Arjun nodded slowly.

"Sky Dock Four?"

Kian blinked.

"You knew him?"

"No."

Arjun adjusted the mana flow.

"But every engineer wanted Sky Dock Four."

Kian smiled.

"He wrote home every month."

"And?"

"He said the whole city smelled like machine oil."

"...That's Helios."

"He said you couldn't see the stars."

Arjun chuckled.

"Too many ships."

"Yeah."

Kian looked toward the sky where the Sky Fleet cruised overhead.

"I always thought I'd visit someday."

Arjun didn't answer immediately.

He checked the readings one last time.

"Maybe you still will."

Kian grinned.

"I'll hold you to that."

A warning whistle echoed from the next section.

"Conduit's live!"

Every nearby engineer instinctively stepped back.

Blue mana surged through the repaired pillar.

The fractured runes stabilized.

Arjun nodded once.

"There."

Kian looked at the readings.

"Ninety-four percent."

"Not bad."

"You sound disappointed."

"I was hoping for ninety-five."

"...You're impossible."

"I've been called worse."

The commando from earlier leaned over the wall.

"I've called him worse."

Several towers away, Father Michael sat on an overturned ammunition crate.

A young priest handed him a steaming cup.

"Coffee?"

Michael took one sip.

"...You burned it."

"I followed the instructions."

"The instructions are wrong."

The young priest frowned.

"I copied your recipe."

"Then you copied it incorrectly."

Captain Roland walked past with two Holy Knights.

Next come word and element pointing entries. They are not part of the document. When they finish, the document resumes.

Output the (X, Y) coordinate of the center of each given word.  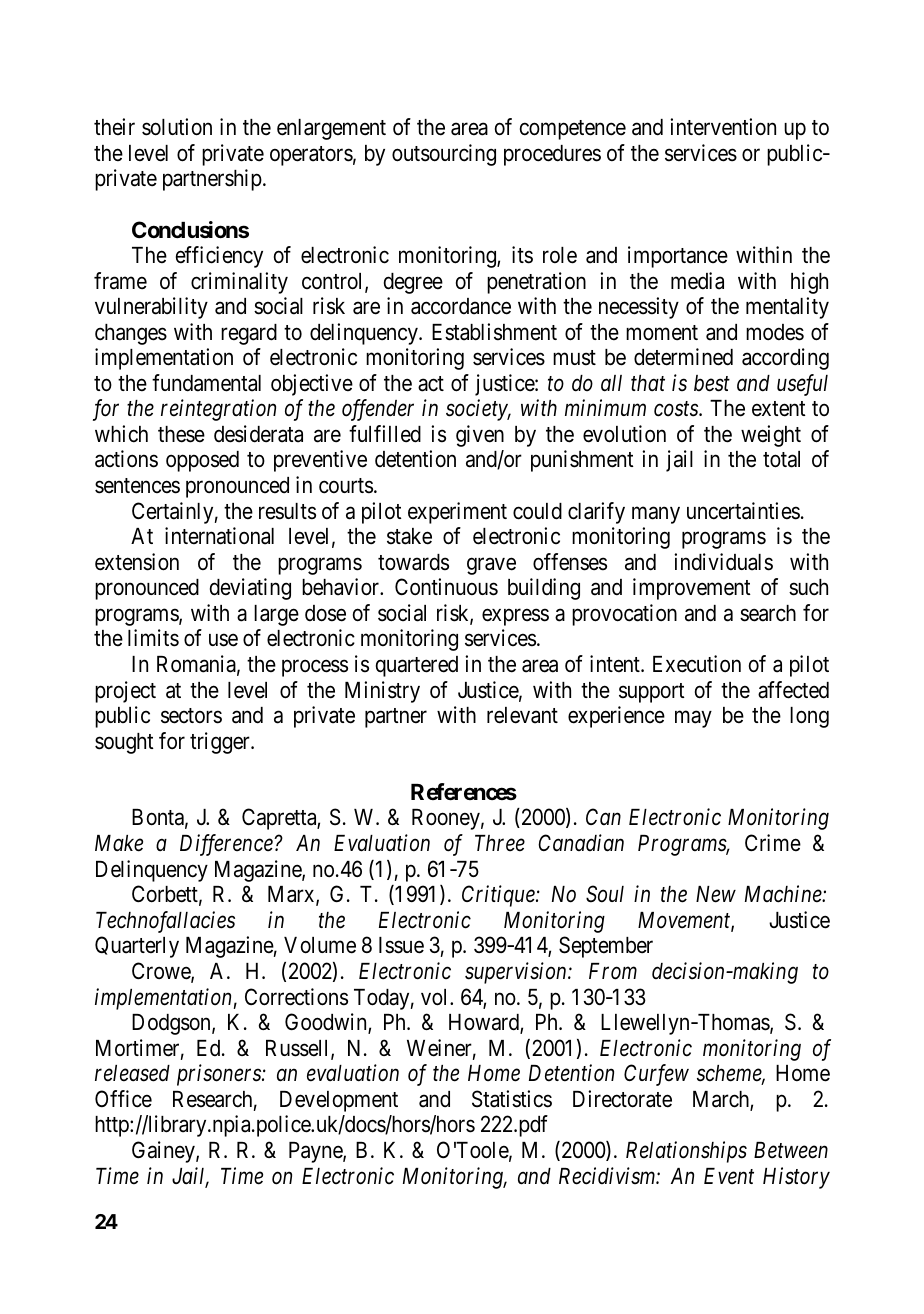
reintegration (218, 410)
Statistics (512, 1099)
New (716, 894)
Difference (227, 845)
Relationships (686, 1152)
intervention (723, 127)
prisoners (220, 1075)
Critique (499, 896)
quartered (417, 666)
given (480, 436)
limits (153, 638)
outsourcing (444, 155)
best (712, 383)
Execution (697, 664)
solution (177, 127)
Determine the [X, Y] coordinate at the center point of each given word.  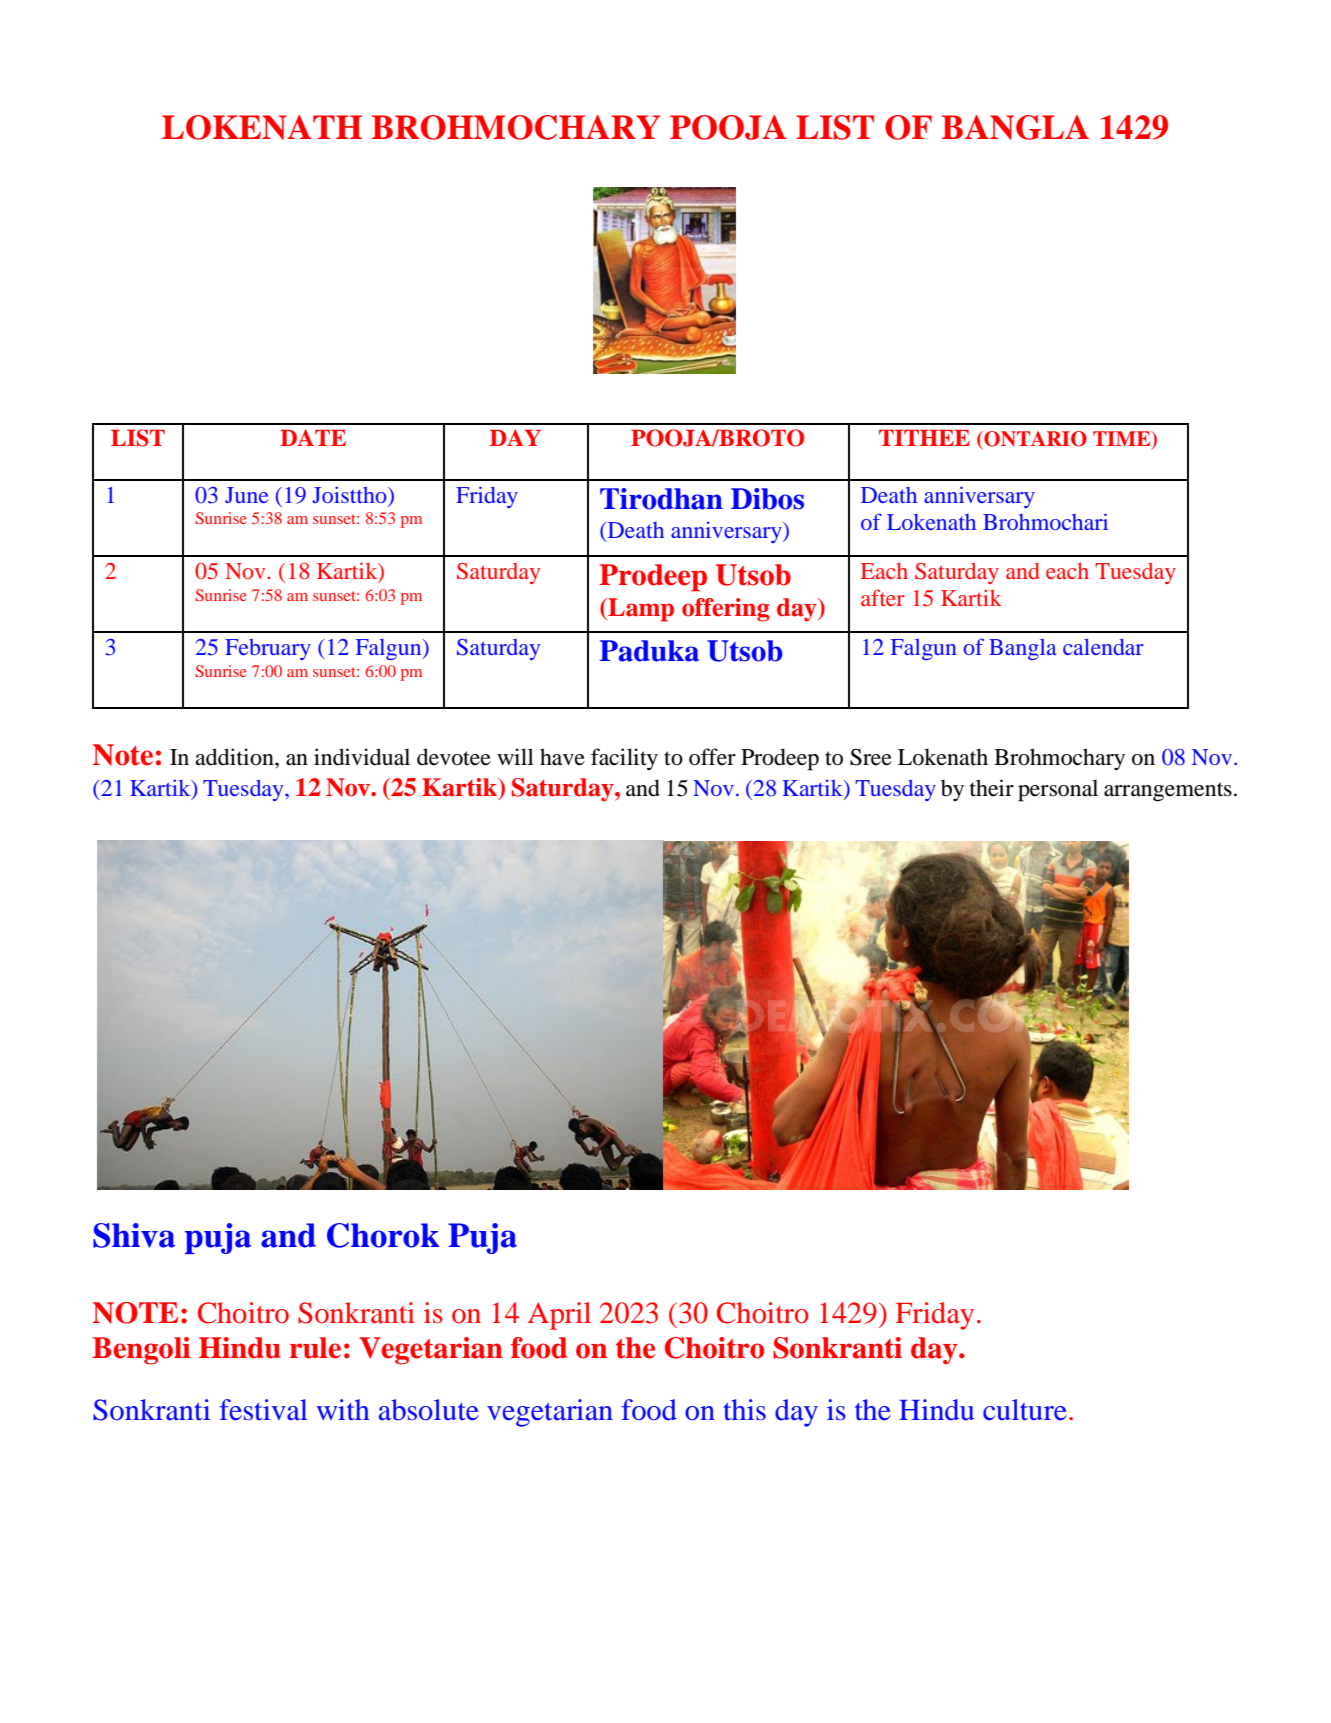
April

"What are we arguing about?"

"Coffee."

Roland looked into the cup.

"...That's definitely not coffee."

The young priest sighed dramatically.

"You people are impossible."

"No," Michael said.

"We're spoiled."

The young priest looked genuinely confused.

"By what?"

Michael pointed toward the fortress behind them.

"Peace."

The young priest laughed.

"We've been at war for forty-two years."

Michael smiled faintly.

"And yet you still complain about coffee."

"Fair point."

A runner approached.

"Father, Third Battalion needs blessing renewal."

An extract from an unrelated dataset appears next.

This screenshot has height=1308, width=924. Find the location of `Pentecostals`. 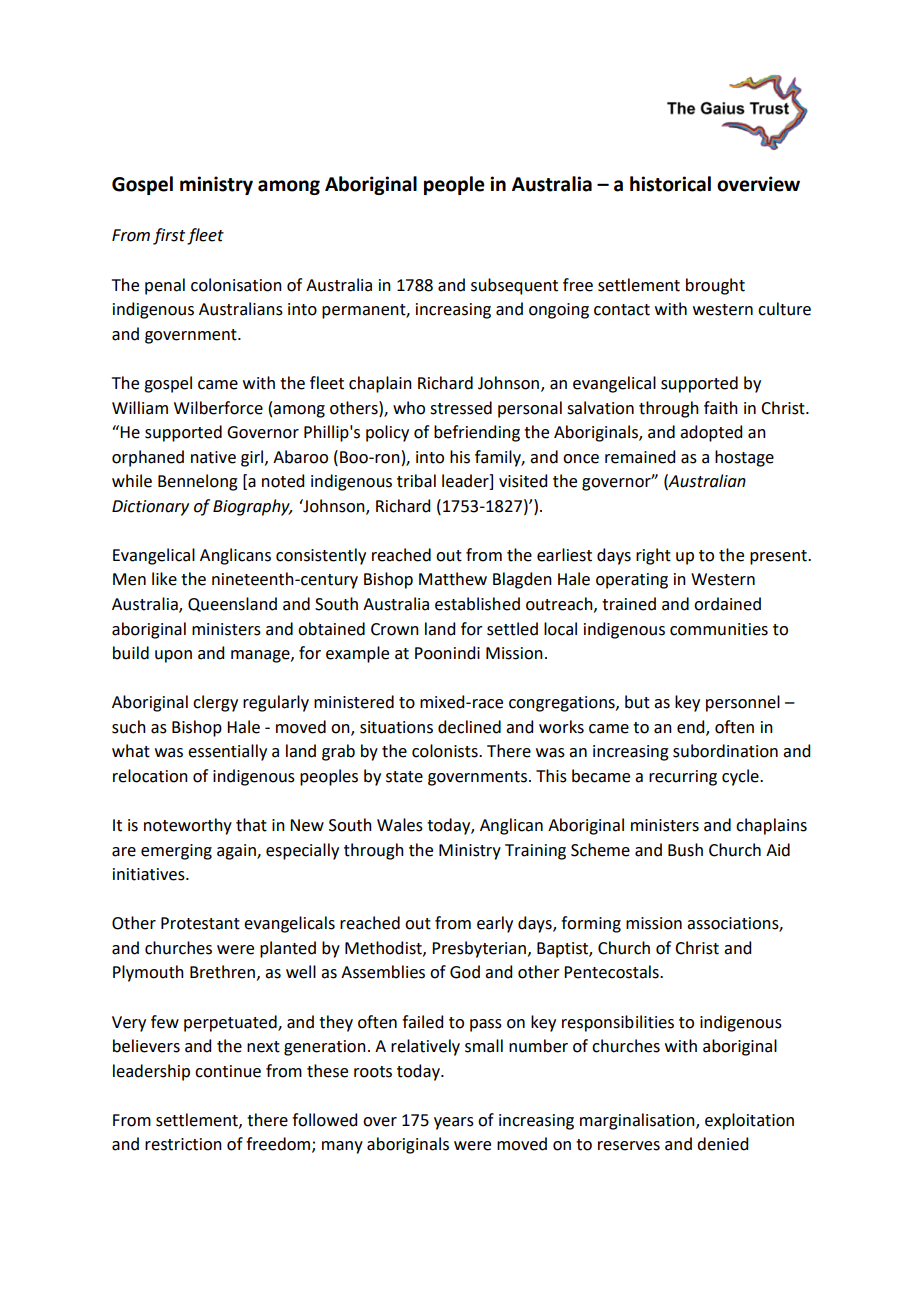

Pentecostals is located at coordinates (612, 972).
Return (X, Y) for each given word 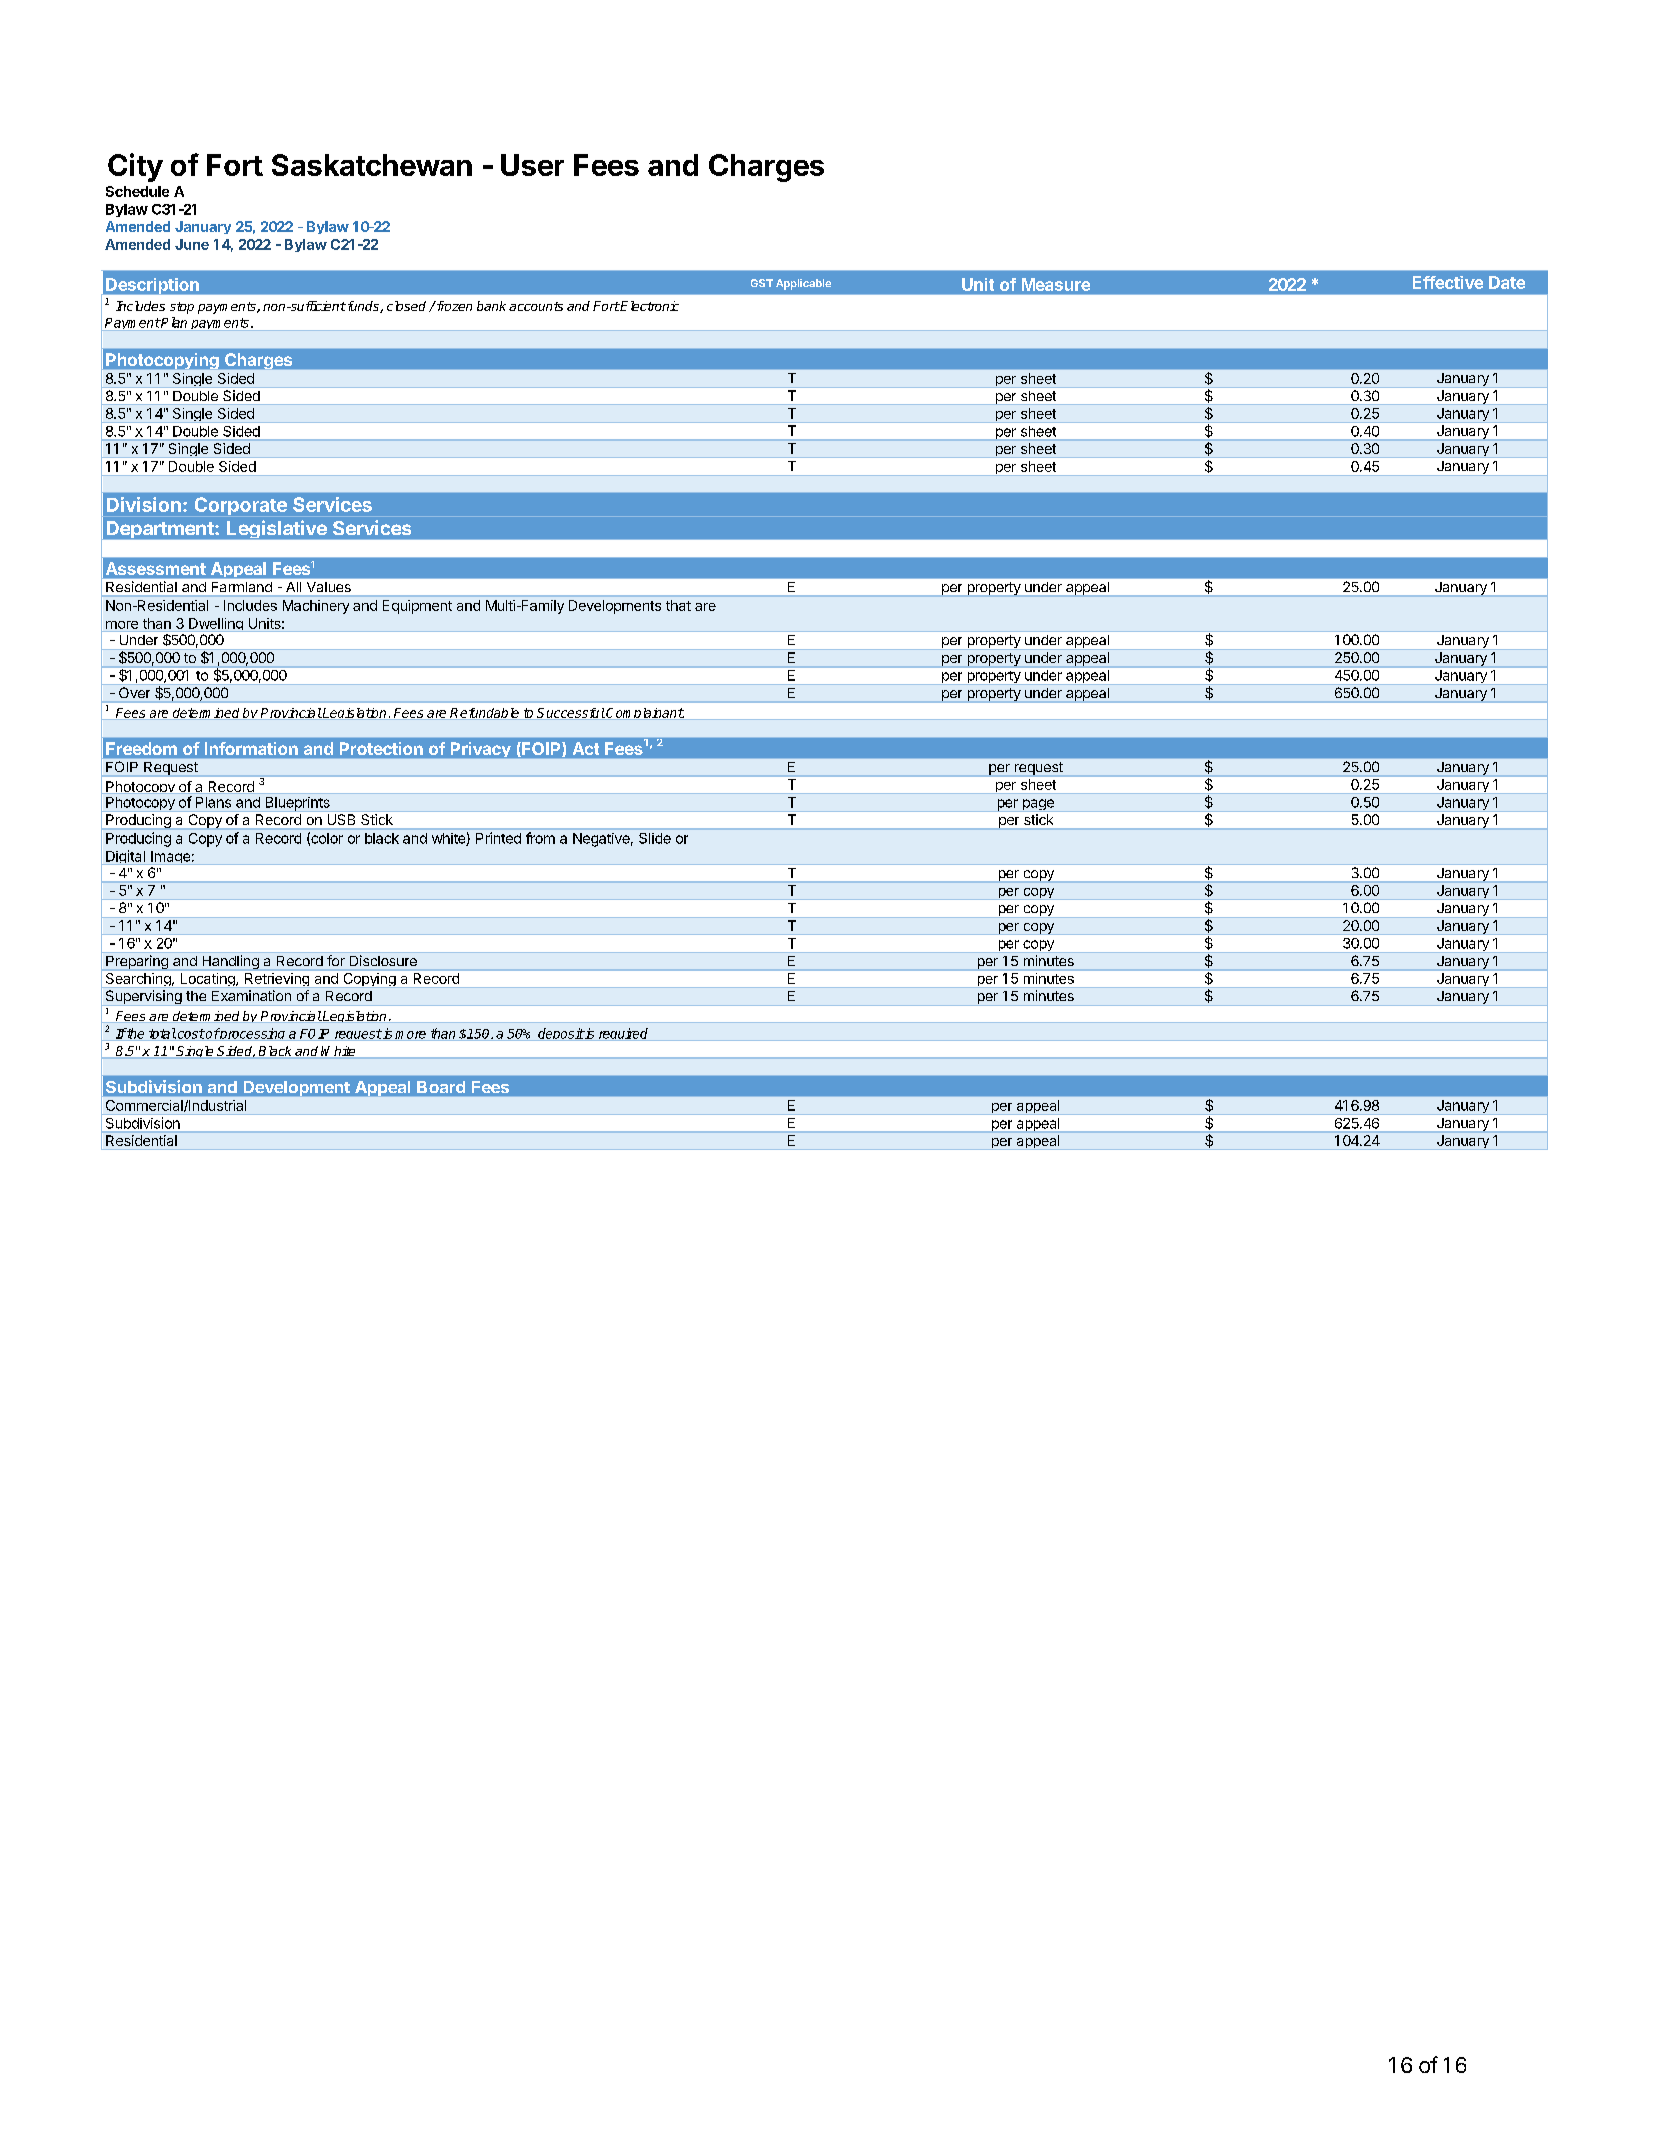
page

Michael stood, stretching his shoulders.

"See?"

He handed the untouched cup back.

"Saved by duty."

Military Hospital Two.

Chief Surgeon Evelyn walked into the break room.

Someone had written on the notice board.

STOP LEAVING SURGICAL TOOLS IN THE CAFETERIA.

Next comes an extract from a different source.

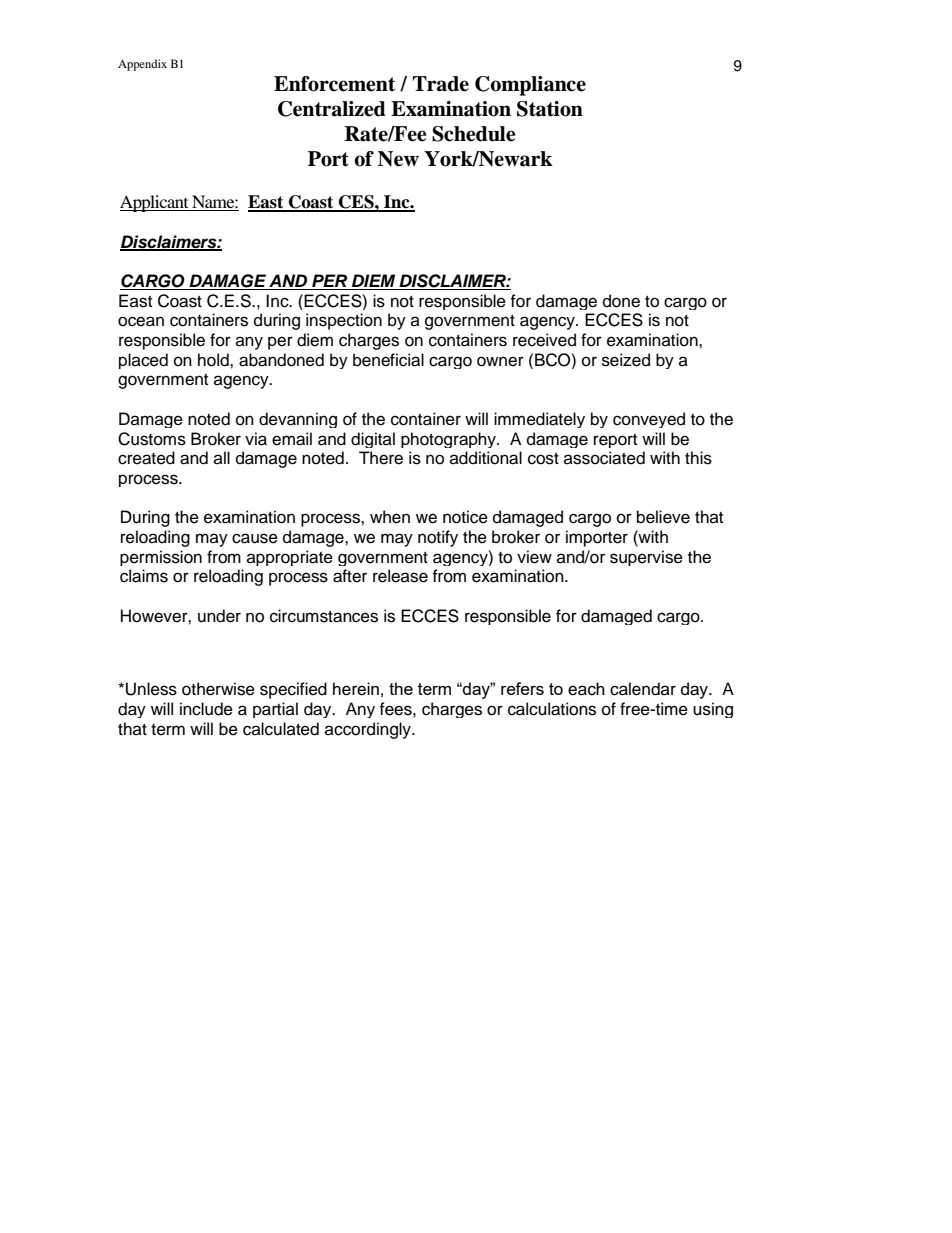 This page has height=1233, width=952. What do you see at coordinates (344, 321) in the page?
I see `inspection` at bounding box center [344, 321].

Below it, another doctor had added,

STOP SERVING CAFETERIA FOOD IN SURGERY.

Evelyn looked at the second note.

"...Who wrote this?"

Three people immediately pointed at someone else.

She shook her head.

"I don't want to know."

A nurse handed her a sandwich.

"When was the last time you ate?"

Evelyn stared at it.

"...Yesterday?"

"That's not an answer."

"It's close enough."

The nurse folded her arms.

"Sit."

"I have patients."

"You have thirty-eight seconds."

"...That's oddly specific."

"I counted."

Evelyn took one bite.

"...Needs salt."

The nurse blinked.

"You're criticizing the food?"

"If I'm still complaining..."

She swallowed another bite.

"...I'm probably still alive."

The room laughed quietly.

Then another stretcher came through the doors.

Everyone stood at once.

Break over.

High above Atlas, the bridge of the Resolute remained calm.

Fleet Marshal Orion stood with his hands behind his back.

One of the younger officers looked out the observation window.

"I still can't get used to this view."

"The city?"

"The whole world."

Orion smiled faintly.

"My first posting was a cargo escort."

The officer looked surprised.

"Really?"

"I spent three years protecting flour shipments."

"...Flour?"

"Turns out armies like bread."

The bridge chuckled.

Another officer added,

"Still better than my first assignment."

"What was yours?"

"Counting spare mana batteries."

"How many?"

"I stopped after forty thousand."

Someone muttered,

"I'd have jumped off the ship."

"You wouldn't."

"No."

"...Too much paperwork."

Laughter rippled across the bridge.

Then every warning crystal flashed crimson.

The bridge fell silent.

The radar mage slowly looked up.

"Marshal..."

Orion was already facing the rift.

Dark shapes emerged from the clouds.

One.

Ten.

A hundred.

Then thousands.

His smile disappeared.

"Signal all carrier groups."

His voice was steady.

"Battle stations."

Every officer moved before he finished speaking.

The bridge transformed from casual conversation into disciplined precision.

No panic.

No shouting.

Just professionals returning to work.